• _Directions for this task_: In the listing that follows, the range to quote begins at the line that has "The width and" and ends after the line that has "This screenshot has width=1200, height=551."; quote it verbatim and add nothing.

• _Dataset content_:
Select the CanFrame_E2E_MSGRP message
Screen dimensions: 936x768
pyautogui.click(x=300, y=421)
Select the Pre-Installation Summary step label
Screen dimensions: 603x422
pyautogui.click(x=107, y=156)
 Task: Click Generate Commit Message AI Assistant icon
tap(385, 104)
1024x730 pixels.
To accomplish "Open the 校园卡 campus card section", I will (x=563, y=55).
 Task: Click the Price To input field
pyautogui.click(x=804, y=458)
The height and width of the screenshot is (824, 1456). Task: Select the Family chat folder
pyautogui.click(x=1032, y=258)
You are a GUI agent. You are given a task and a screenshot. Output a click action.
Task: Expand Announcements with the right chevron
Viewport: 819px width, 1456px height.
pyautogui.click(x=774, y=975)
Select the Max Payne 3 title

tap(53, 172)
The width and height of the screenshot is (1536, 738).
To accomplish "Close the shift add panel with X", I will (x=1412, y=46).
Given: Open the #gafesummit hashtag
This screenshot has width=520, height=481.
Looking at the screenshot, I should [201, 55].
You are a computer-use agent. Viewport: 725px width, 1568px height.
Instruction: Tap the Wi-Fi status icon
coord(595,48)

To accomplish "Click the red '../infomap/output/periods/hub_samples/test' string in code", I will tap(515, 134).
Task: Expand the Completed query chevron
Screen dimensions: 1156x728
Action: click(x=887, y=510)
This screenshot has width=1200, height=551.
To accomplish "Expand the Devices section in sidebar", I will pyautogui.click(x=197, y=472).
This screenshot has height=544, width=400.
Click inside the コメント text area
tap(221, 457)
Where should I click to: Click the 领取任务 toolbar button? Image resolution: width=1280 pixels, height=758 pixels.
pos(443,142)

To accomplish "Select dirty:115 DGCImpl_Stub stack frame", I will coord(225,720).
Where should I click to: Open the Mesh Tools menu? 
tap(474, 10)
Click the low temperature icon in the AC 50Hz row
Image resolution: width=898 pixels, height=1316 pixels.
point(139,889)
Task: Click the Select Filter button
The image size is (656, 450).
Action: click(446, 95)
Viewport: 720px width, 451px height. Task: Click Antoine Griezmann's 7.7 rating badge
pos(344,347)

• _Result_:
The width and height of the screenshot is (1536, 738).
To accomplish "Close the shift add panel with X", I will (x=1412, y=46).
Given: Open the #gafesummit hashtag
This screenshot has width=520, height=481.
Looking at the screenshot, I should [201, 55].
You are a computer-use agent. Viewport: 725px width, 1568px height.
Instruction: Tap the Wi-Fi status icon
coord(595,48)

To accomplish "Click the red '../infomap/output/periods/hub_samples/test' string in code", I will tap(515, 134).
Task: Expand the Completed query chevron
Screen dimensions: 1156x728
Action: click(x=887, y=510)
This screenshot has width=1200, height=551.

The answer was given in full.